一、 获取恢复起点
1. 默认的恢复起点
通常,崩溃恢复的起点是最近一次检查点,这个位置保存在控制文件中。在之前创建检查点的函数中我们也看到,每次检查点创建时都会刷新控制文件中的信息。
以下代码位于StartupXLOG函数(xlog.c)
/* Get the last valid checkpoint record.
从控制文件获取检查点及redo点位置,从XLOG读取检查点记录
*/
checkPointLoc = ControlFile->checkPoint;
RedoStartLSN = ControlFile->checkPointCopy.redo;
record = ReadCheckpointRecord(xlogreader, checkPointLoc, 1, true);
/* 如果读到,输出debug信息 */
if (record != NULL)
{
ereport(DEBUG1,
(errmsg_internal("checkpoint record is at %X/%X",
LSN_FORMAT_ARGS(checkPointLoc))));
}
else
{
/* 如果读不到,直接报错。旧版本在非standby模式下会尝试再往前读取一个检查点,新版本为了简化,去掉了这一项 */
ereport(PANIC,
(errmsg("could not locate a valid checkpoint record")));
}
2. 特殊情况
前面提到过排他模式备份会创建backup_label文件,如果该文件存在,则优先从该文件获取检查点信息,作为故障恢复起点。
if (read_backup_label(&checkPointLoc, &backupEndRequired,
&backupFromStandby))
{
List *tablespaces = NIL;
/*
* Archive recovery was requested, and thanks to the backup label file, we know how far we need to replay to reach consistency. Enter archive recovery directly.
*/
InArchiveRecovery = true;
if (StandbyModeRequested)
StandbyMode = true;
/*
* When a backup_label file is present, we want to roll forward from the checkpoint it identifies, rather than using pg_control.
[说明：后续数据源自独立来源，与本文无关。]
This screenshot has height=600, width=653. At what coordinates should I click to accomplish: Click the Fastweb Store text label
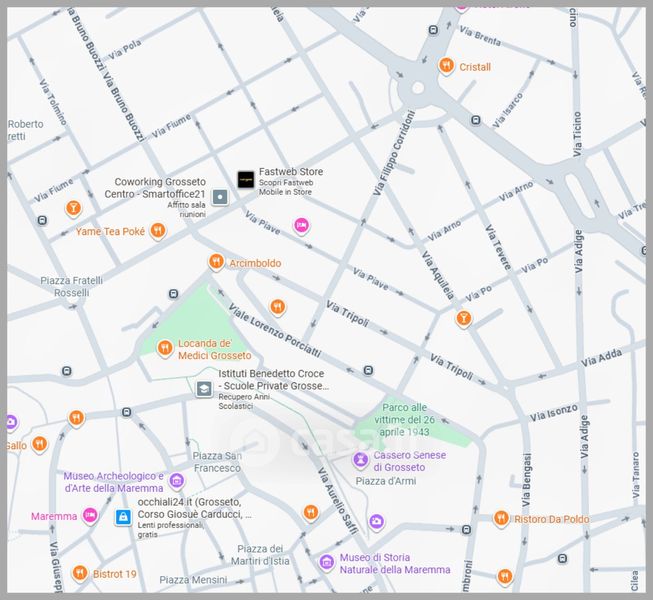291,172
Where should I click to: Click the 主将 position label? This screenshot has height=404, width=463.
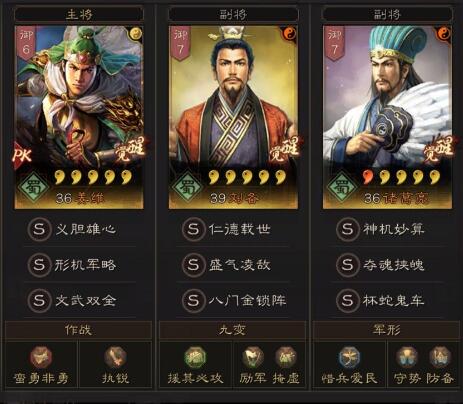pyautogui.click(x=79, y=14)
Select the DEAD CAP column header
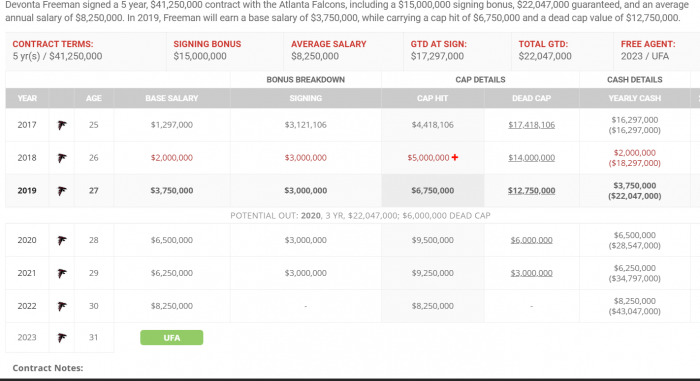700x381 pixels. coord(531,98)
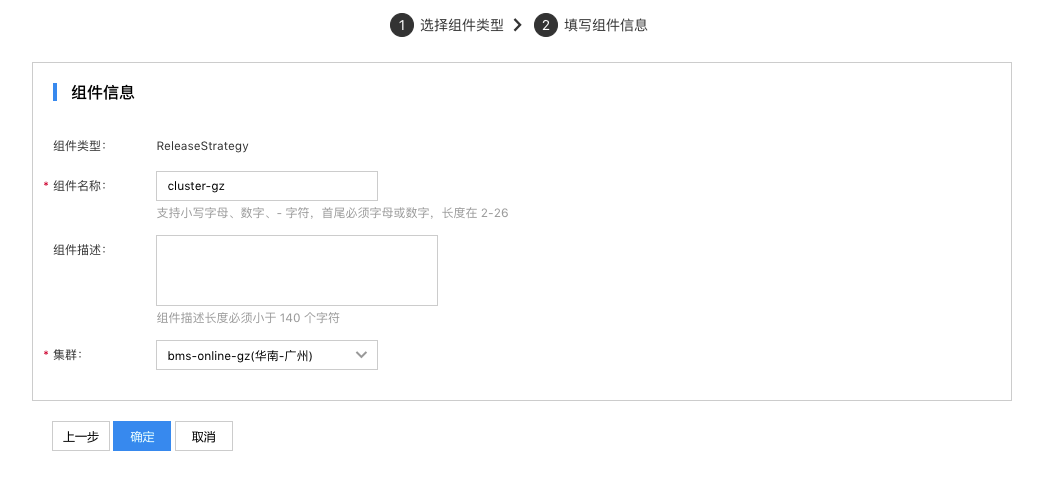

如果backup_label文件存在,则优先从该文件而非控制文件获取检查点信息。
*/
record = ReadCheckpointRecord(xlogreader, checkPointLoc, 0, true);
/* 虽然backup_label文件中记录了检查点信息,但有可能其所在WAL日志已被清理(尤其是备份时间太长的时候),因此XLOG中有可能读不到对应信息 */
/* 如果读到检查点信息 */
if (record != NULL)
{
memcpy(&checkPoint, XLogRecGetData(xlogreader), sizeof(CheckPoint));
wasShutdown = ((record->xl_info & ~XLR_INFO_MASK) == XLOG_CHECKPOINT_SHUTDOWN);
ereport(DEBUG1,
(errmsg_internal("checkpoint record is at %X/%X",
LSN_FORMAT_ARGS(checkPointLoc))));
InRecovery = true; /* force recovery even if SHUTDOWNED */
/*
* Make sure that REDO location exists. This may not be the a backup_label around that references a WAL segment that's already been archived. 即使读到了检查点信息,也可能读不到redo信息(略早于检查点时间)
*/
if (checkPoint.redo < checkPointLoc)
{
XLogBeginRead(xlogreader, checkPoint.redo);
if (!ReadRecord(xlogreader, LOG, false))
ereport(FATAL,
(errmsg("could not find redo location referenced by checkpoint record"),
errhint("If you are restoring from a backup, touch \"%s/recovery.signal\" and add required recovery options.\n"
"If you are not restoring from a backup, try removing the file \"%s/backup_label\".\n"
"Be careful: removing \"%s/backup_label\" will result in a corrupt cluster if restoring from a backup.",
DataDir, DataDir, DataDir)));
}
}
/* 如果读不到检查点信息 */
else
{
ereport(FATAL,
(errmsg("could not locate required checkpoint record"),
errhint("If you are restoring from a backup, touch \"%s/recovery.signal\" and add required recovery options.\n"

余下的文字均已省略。